Stored items from a collection

## Begin

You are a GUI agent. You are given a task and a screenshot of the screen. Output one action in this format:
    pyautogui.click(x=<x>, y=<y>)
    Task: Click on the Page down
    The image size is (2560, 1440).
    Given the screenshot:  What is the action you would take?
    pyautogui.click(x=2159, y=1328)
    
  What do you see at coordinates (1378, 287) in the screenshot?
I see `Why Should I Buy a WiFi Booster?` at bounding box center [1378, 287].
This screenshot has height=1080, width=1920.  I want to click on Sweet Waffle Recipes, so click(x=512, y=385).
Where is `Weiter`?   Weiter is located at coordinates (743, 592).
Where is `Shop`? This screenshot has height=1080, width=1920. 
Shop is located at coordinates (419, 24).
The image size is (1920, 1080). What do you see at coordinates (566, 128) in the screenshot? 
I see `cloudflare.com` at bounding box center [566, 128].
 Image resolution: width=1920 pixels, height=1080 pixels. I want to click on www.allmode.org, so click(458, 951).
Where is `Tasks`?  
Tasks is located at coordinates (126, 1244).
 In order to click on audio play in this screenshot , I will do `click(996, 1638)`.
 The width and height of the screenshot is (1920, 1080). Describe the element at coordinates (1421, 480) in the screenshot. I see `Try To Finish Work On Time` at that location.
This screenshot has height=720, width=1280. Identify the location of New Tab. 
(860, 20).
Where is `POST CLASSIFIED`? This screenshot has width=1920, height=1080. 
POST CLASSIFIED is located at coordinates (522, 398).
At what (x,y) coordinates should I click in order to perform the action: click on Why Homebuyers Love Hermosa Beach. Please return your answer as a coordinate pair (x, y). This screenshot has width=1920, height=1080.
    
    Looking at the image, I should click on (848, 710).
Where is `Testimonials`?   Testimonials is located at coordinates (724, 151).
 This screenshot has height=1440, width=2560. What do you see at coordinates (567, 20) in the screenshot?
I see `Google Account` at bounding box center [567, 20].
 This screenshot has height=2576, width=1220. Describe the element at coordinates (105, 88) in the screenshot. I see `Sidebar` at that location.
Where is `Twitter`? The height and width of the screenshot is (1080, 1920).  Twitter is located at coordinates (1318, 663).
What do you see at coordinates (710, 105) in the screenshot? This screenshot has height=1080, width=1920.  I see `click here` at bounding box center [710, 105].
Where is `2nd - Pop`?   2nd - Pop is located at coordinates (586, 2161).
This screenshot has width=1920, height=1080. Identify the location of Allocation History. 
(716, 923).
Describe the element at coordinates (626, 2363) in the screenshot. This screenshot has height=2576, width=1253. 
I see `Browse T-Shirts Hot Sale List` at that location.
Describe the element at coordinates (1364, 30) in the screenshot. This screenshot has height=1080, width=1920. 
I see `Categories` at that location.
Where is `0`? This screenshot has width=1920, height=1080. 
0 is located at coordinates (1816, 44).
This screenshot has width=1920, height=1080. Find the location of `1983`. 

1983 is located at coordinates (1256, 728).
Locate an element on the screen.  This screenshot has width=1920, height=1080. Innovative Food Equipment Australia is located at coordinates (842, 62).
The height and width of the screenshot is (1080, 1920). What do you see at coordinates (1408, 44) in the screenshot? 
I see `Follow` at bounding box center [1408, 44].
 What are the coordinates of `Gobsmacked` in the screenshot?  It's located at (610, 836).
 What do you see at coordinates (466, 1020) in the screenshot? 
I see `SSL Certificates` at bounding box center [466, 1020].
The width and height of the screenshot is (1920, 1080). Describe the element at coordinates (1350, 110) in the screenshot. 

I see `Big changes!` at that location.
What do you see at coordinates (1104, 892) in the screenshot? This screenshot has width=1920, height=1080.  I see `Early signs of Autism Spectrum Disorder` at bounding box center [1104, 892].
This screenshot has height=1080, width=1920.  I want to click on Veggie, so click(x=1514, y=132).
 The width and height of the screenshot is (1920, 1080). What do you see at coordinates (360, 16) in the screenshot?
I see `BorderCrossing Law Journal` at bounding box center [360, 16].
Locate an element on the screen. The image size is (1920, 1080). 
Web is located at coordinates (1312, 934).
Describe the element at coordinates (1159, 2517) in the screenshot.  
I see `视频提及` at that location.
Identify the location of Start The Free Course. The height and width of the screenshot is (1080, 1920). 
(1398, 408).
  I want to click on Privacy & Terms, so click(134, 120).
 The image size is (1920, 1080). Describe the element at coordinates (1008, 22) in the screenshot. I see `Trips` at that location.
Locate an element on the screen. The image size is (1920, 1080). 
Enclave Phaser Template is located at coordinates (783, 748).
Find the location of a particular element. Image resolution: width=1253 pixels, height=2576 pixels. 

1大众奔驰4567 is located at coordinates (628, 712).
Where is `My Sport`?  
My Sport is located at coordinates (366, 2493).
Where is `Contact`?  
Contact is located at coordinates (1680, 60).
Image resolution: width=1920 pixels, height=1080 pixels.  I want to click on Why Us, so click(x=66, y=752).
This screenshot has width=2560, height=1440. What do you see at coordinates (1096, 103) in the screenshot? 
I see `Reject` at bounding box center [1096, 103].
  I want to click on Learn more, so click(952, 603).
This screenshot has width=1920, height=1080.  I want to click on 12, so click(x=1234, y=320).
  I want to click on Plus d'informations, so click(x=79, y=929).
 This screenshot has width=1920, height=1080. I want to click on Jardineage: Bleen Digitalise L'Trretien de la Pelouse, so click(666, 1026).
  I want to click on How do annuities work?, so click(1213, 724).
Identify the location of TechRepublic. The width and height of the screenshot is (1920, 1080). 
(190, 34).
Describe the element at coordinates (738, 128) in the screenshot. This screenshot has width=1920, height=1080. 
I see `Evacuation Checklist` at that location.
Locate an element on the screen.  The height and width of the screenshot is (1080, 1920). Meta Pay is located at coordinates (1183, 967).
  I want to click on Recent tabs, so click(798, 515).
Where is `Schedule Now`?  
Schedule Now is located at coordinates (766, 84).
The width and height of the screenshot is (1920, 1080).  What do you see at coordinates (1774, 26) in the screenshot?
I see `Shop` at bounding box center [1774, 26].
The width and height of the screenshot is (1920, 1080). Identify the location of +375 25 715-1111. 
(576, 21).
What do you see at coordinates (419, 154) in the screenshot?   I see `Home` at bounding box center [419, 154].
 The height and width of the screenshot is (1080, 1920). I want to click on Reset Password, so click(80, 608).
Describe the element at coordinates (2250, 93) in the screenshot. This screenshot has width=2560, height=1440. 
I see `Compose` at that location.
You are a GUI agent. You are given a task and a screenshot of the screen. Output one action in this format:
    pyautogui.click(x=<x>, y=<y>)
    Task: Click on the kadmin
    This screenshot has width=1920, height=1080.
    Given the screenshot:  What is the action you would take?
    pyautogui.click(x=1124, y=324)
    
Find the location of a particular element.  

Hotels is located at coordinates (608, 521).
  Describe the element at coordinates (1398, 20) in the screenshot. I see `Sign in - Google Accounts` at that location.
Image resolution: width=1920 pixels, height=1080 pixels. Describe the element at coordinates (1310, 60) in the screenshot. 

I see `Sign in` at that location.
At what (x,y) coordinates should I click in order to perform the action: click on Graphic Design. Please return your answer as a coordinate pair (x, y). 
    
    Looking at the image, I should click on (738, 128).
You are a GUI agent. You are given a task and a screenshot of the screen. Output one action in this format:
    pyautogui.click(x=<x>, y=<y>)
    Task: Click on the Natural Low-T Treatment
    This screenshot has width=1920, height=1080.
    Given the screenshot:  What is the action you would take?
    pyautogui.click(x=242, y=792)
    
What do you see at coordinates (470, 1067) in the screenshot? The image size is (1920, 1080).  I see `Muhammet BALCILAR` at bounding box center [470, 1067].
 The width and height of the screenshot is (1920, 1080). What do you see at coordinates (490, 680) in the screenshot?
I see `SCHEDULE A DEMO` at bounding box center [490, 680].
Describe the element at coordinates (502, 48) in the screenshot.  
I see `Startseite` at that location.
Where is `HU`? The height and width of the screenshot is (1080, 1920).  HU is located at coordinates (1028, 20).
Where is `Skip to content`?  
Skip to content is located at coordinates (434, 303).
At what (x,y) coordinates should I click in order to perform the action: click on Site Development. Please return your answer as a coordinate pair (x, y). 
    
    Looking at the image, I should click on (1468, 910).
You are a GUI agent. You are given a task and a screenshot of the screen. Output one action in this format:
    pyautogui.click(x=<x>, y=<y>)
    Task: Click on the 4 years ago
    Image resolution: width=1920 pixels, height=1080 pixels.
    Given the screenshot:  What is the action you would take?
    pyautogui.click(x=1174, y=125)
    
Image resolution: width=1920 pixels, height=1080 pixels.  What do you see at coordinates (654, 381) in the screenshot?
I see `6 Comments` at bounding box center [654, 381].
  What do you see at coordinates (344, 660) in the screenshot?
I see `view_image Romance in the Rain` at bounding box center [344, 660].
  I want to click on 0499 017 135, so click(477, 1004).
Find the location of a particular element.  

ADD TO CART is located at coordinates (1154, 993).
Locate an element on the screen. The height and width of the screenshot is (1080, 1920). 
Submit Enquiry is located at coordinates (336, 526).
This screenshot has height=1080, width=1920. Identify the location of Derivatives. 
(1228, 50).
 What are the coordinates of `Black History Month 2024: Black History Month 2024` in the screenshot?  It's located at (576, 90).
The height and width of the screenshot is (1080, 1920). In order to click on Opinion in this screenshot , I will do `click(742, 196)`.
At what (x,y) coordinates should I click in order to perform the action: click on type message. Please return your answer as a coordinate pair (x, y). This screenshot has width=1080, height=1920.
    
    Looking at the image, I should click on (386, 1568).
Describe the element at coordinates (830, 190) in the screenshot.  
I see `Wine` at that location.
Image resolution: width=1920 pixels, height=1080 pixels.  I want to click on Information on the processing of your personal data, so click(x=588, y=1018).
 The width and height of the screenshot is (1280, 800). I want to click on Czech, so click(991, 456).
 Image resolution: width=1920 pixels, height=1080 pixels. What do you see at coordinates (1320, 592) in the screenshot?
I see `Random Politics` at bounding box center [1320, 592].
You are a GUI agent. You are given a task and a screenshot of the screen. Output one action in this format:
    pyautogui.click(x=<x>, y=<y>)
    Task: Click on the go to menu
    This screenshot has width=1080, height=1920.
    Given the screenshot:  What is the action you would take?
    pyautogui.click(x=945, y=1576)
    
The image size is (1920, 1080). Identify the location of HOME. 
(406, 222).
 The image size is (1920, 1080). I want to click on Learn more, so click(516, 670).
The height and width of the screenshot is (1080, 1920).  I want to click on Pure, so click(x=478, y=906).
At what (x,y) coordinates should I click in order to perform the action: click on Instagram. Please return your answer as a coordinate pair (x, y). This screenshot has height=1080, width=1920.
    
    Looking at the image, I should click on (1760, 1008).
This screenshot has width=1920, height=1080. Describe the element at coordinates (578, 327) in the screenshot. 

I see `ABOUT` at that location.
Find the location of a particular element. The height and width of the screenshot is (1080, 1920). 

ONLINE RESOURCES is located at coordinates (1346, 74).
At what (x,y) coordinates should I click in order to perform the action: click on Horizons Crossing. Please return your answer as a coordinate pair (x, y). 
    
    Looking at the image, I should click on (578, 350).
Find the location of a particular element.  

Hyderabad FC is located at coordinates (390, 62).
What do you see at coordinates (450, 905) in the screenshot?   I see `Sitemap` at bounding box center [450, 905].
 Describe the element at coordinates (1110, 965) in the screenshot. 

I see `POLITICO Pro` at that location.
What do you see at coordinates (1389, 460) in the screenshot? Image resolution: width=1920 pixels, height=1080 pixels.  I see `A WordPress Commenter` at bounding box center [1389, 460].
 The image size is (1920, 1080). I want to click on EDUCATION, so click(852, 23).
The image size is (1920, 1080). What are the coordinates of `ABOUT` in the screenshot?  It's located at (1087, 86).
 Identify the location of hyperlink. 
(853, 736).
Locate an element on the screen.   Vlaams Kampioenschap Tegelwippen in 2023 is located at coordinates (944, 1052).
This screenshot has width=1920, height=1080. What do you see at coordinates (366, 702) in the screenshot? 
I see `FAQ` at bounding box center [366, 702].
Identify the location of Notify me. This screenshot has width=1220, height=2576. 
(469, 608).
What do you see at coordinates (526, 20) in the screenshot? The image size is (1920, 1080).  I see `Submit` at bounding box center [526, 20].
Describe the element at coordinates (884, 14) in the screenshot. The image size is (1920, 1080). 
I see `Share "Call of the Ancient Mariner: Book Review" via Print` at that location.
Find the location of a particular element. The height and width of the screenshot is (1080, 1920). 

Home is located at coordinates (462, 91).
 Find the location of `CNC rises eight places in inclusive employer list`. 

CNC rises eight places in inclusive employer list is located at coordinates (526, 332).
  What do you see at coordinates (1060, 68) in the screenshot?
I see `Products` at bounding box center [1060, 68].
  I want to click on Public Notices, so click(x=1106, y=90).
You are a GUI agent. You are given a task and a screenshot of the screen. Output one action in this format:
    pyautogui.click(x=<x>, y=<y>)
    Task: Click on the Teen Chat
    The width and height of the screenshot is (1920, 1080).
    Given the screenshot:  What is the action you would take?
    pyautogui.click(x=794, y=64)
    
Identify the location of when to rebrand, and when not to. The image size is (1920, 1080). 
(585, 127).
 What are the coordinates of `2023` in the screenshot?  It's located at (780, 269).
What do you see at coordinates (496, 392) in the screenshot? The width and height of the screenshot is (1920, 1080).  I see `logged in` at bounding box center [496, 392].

## End

> _INSTRUCTION_: Please convert the data from the line containing "I want to click on Plus" through the line containing "Schedule Now is" into a JSON list of strings, one string per line, leaving out blank lines.

> _RESULT OF THE TASK_:
[
  "  I want to click on Plus d'informations, so click(x=79, y=929).",
  " This screenshot has width=1920, height=1080. I want to click on Jardineage: Bleen Digitalise L'Trretien de la Pelouse, so click(666, 1026).",
  "  I want to click on How do annuities work?, so click(1213, 724).",
  "Identify the location of TechRepublic. The width and height of the screenshot is (1920, 1080). ",
  "(190, 34).",
  "Describe the element at coordinates (738, 128) in the screenshot. This screenshot has width=1920, height=1080. ",
  "I see `Evacuation Checklist` at that location.",
  "Locate an element on the screen.  The height and width of the screenshot is (1080, 1920). Meta Pay is located at coordinates (1183, 967).",
  "  I want to click on Recent tabs, so click(798, 515).",
  "Where is `Schedule Now`?  ",
  "Schedule Now is located at coordinates (766, 84)."
]